OWENSBORO — A hospital in western Kentucky is offering a new kind of rehabilitation for some patients on the road to recovery: the chance to work outdoors in a garden.
Owensboro Medical Health System allows patients receiving physical and occupational therapy to work for 30 minutes a couple of times a week in the hospital's herb garden.
Craig Butler, a therapist involved in the project, told the Messenger-Inquirer that the fresh air and light garden work can help a patient's mood.
"Some of them have been in the hospital for months, and they're just begging to get outside and do something," he said. "I'm ready to do anything I can for the patients."
If the weather is extreme, as it has been this summer, the sessions are scheduled for early in the day.
The herb garden was first suggested a couple of years ago by Kurt Decker, a member of the hospital's landscaping team.
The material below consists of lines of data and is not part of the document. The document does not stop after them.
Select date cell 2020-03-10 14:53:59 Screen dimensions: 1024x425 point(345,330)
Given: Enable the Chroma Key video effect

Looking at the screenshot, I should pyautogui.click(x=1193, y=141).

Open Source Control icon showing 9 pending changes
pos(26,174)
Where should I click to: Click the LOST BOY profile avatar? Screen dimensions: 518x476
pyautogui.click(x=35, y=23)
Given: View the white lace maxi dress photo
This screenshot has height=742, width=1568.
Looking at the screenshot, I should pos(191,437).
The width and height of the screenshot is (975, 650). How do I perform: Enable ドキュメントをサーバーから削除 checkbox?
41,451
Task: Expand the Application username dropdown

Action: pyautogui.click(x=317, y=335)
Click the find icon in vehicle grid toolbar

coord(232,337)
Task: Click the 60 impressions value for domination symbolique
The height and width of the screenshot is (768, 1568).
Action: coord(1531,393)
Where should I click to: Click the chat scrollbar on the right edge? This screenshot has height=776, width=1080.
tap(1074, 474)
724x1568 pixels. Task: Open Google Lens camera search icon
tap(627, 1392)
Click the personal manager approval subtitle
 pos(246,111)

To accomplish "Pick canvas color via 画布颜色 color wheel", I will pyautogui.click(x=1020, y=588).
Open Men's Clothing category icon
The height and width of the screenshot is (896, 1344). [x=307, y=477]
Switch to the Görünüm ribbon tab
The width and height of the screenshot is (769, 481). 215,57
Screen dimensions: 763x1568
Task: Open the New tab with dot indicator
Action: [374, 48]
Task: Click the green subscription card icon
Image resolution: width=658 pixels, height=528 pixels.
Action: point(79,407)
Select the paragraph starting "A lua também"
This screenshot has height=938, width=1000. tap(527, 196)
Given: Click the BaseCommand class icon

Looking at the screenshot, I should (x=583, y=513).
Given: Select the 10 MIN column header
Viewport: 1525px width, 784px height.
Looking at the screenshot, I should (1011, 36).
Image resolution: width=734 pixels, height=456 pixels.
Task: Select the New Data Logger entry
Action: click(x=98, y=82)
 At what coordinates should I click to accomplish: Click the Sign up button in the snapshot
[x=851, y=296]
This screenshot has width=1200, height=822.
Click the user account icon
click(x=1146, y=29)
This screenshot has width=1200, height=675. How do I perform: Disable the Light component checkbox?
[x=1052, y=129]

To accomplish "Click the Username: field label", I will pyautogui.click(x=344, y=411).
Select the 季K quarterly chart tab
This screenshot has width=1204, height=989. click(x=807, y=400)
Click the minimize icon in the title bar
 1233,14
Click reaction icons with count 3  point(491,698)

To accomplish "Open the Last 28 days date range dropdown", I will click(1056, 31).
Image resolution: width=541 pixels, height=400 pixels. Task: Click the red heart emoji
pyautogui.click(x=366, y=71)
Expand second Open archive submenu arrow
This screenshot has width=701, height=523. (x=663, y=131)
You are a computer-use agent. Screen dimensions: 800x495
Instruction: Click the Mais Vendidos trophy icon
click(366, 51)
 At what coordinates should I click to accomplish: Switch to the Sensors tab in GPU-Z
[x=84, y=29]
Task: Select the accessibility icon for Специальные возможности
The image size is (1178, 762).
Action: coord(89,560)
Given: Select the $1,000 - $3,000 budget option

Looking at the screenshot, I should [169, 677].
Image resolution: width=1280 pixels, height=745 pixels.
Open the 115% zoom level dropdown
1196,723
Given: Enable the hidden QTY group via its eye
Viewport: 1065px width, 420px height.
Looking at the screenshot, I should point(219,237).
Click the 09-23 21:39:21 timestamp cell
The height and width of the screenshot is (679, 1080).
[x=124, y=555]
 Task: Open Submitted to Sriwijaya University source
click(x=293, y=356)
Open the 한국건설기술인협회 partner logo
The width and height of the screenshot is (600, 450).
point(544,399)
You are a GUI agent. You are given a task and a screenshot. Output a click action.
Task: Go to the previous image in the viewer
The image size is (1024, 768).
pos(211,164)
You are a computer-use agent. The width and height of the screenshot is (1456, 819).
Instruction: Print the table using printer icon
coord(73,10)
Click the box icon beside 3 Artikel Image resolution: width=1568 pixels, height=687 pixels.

The hospital's maintenance manager, Eric Fulkerson, said he designed the planter as an above-ground Lazy Susan-style bed to allow easy access for those in wheelchairs.
"Occupational therapists are involved with the garden because they work a lot with the upper body, with gross motor and fine motor skills," he said.
Occupational therapy involves working with people to relearn everyday actions, such as bathing, cooking and brushing teeth. Physical therapy helps patients develop strength, endurance and balance.
Butler said the herbs grown in the garden include sweet basil, dill, sage, tarragon, Rosemary and thyme.
"Right now, the herbs are maturing, and we go down and harvest some of them. The patients enjoyed seeing them sprout through the ground and note how much they've grown from day to day," he said. "They take ownership of it."
Lonnie Little, 81, who has spent the past month recovering from a broken hip, said he has enjoyed working in the garden over the past two weeks.
"I'm a retired steel mill worker and farmer," he said. "It always feels good working with soil. I love seeing things grow and getting out in the sunshine."